§ **What is being asked**: Please return the material exactly; leave no entry out.

§ **Material for this exercise**:
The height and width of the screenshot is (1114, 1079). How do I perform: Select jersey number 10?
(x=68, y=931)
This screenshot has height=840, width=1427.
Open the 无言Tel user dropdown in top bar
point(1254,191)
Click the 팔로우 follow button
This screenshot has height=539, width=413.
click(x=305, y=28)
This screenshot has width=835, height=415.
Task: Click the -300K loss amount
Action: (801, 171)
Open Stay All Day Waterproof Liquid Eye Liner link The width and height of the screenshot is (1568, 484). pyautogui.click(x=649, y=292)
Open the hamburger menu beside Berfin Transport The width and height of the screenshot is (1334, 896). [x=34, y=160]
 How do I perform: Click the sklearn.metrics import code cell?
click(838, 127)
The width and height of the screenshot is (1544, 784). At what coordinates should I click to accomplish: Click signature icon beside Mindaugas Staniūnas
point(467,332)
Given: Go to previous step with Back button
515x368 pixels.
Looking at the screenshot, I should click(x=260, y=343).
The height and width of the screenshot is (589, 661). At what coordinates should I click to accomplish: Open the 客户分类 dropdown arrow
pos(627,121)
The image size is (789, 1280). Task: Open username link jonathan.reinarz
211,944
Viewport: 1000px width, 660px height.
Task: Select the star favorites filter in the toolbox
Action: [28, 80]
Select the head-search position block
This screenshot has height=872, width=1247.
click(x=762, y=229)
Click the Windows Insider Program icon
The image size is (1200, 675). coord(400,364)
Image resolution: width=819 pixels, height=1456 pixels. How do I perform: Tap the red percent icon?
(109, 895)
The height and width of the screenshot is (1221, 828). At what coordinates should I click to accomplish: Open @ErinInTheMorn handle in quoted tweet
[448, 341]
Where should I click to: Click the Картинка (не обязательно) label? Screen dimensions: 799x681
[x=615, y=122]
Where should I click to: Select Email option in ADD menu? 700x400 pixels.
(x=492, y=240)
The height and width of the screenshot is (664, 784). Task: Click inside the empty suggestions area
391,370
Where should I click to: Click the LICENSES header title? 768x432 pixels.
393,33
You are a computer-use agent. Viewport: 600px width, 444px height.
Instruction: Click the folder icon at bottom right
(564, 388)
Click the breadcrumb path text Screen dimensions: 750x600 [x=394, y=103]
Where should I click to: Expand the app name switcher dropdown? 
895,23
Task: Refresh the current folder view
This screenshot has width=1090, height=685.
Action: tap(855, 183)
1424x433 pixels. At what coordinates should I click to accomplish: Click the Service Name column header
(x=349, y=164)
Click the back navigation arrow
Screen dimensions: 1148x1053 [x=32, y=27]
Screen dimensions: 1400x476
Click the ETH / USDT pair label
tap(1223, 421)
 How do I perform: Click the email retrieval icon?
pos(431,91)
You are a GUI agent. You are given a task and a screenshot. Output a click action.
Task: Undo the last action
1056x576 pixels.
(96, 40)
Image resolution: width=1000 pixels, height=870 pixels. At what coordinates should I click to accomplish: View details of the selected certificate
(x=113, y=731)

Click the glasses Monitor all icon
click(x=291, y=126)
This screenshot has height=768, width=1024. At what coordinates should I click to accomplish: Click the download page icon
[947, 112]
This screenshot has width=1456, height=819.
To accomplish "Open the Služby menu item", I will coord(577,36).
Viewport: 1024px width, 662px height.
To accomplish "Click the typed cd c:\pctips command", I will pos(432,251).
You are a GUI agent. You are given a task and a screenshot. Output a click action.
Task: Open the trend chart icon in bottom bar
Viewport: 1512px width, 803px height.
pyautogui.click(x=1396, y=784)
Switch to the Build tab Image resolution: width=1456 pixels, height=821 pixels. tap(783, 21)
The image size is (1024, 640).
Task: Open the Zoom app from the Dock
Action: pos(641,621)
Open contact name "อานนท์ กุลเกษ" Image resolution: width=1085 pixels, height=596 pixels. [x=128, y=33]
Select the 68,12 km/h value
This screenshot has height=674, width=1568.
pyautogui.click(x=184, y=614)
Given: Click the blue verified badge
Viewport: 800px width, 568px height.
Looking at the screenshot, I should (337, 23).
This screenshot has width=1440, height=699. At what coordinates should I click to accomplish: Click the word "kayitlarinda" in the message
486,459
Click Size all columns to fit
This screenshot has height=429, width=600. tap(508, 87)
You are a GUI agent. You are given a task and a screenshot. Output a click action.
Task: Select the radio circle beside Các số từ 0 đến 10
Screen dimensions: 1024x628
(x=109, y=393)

§ **Written solution**:
The height and width of the screenshot is (1114, 1079). How do I perform: Select jersey number 10?
(x=68, y=931)
This screenshot has height=840, width=1427.
Open the 无言Tel user dropdown in top bar
point(1254,191)
Click the 팔로우 follow button
This screenshot has height=539, width=413.
click(x=305, y=28)
This screenshot has width=835, height=415.
Task: Click the -300K loss amount
Action: (801, 171)
Open Stay All Day Waterproof Liquid Eye Liner link The width and height of the screenshot is (1568, 484). pyautogui.click(x=649, y=292)
Open the hamburger menu beside Berfin Transport The width and height of the screenshot is (1334, 896). [x=34, y=160]
 How do I perform: Click the sklearn.metrics import code cell?
click(838, 127)
The width and height of the screenshot is (1544, 784). At what coordinates should I click to accomplish: Click signature icon beside Mindaugas Staniūnas
point(467,332)
Given: Go to previous step with Back button
515x368 pixels.
Looking at the screenshot, I should click(x=260, y=343).
The height and width of the screenshot is (589, 661). At what coordinates should I click to accomplish: Open the 客户分类 dropdown arrow
pos(627,121)
The image size is (789, 1280). Task: Open username link jonathan.reinarz
211,944
Viewport: 1000px width, 660px height.
Task: Select the star favorites filter in the toolbox
Action: [28, 80]
Select the head-search position block
This screenshot has height=872, width=1247.
click(x=762, y=229)
Click the Windows Insider Program icon
The image size is (1200, 675). coord(400,364)
Image resolution: width=819 pixels, height=1456 pixels. How do I perform: Tap the red percent icon?
(109, 895)
The height and width of the screenshot is (1221, 828). At what coordinates should I click to accomplish: Open @ErinInTheMorn handle in quoted tweet
[448, 341]
Where should I click to: Click the Картинка (не обязательно) label? Screen dimensions: 799x681
[x=615, y=122]
Where should I click to: Select Email option in ADD menu? 700x400 pixels.
(x=492, y=240)
The height and width of the screenshot is (664, 784). Task: Click inside the empty suggestions area
391,370
Where should I click to: Click the LICENSES header title? 768x432 pixels.
393,33
You are a computer-use agent. Viewport: 600px width, 444px height.
Instruction: Click the folder icon at bottom right
(564, 388)
Click the breadcrumb path text Screen dimensions: 750x600 [x=394, y=103]
Where should I click to: Expand the app name switcher dropdown? 
895,23
Task: Refresh the current folder view
This screenshot has width=1090, height=685.
Action: tap(855, 183)
1424x433 pixels. At what coordinates should I click to accomplish: Click the Service Name column header
(x=349, y=164)
Click the back navigation arrow
Screen dimensions: 1148x1053 [x=32, y=27]
Screen dimensions: 1400x476
Click the ETH / USDT pair label
tap(1223, 421)
 How do I perform: Click the email retrieval icon?
pos(431,91)
You are a GUI agent. You are given a task and a screenshot. Output a click action.
Task: Undo the last action
1056x576 pixels.
(96, 40)
Image resolution: width=1000 pixels, height=870 pixels. At what coordinates should I click to accomplish: View details of the selected certificate
(x=113, y=731)

Click the glasses Monitor all icon
click(x=291, y=126)
This screenshot has height=768, width=1024. At what coordinates should I click to accomplish: Click the download page icon
[947, 112]
This screenshot has width=1456, height=819.
To accomplish "Open the Služby menu item", I will coord(577,36).
Viewport: 1024px width, 662px height.
To accomplish "Click the typed cd c:\pctips command", I will pos(432,251).
You are a GUI agent. You are given a task and a screenshot. Output a click action.
Task: Open the trend chart icon in bottom bar
Viewport: 1512px width, 803px height.
pyautogui.click(x=1396, y=784)
Switch to the Build tab Image resolution: width=1456 pixels, height=821 pixels. tap(783, 21)
The image size is (1024, 640).
Task: Open the Zoom app from the Dock
Action: pos(641,621)
Open contact name "อานนท์ กุลเกษ" Image resolution: width=1085 pixels, height=596 pixels. [x=128, y=33]
Select the 68,12 km/h value
This screenshot has height=674, width=1568.
pyautogui.click(x=184, y=614)
Given: Click the blue verified badge
Viewport: 800px width, 568px height.
Looking at the screenshot, I should (337, 23).
This screenshot has width=1440, height=699. At what coordinates should I click to accomplish: Click the word "kayitlarinda" in the message
486,459
Click Size all columns to fit
This screenshot has height=429, width=600. tap(508, 87)
You are a GUI agent. You are given a task and a screenshot. Output a click action.
Task: Select the radio circle beside Các số từ 0 đến 10
Screen dimensions: 1024x628
(x=109, y=393)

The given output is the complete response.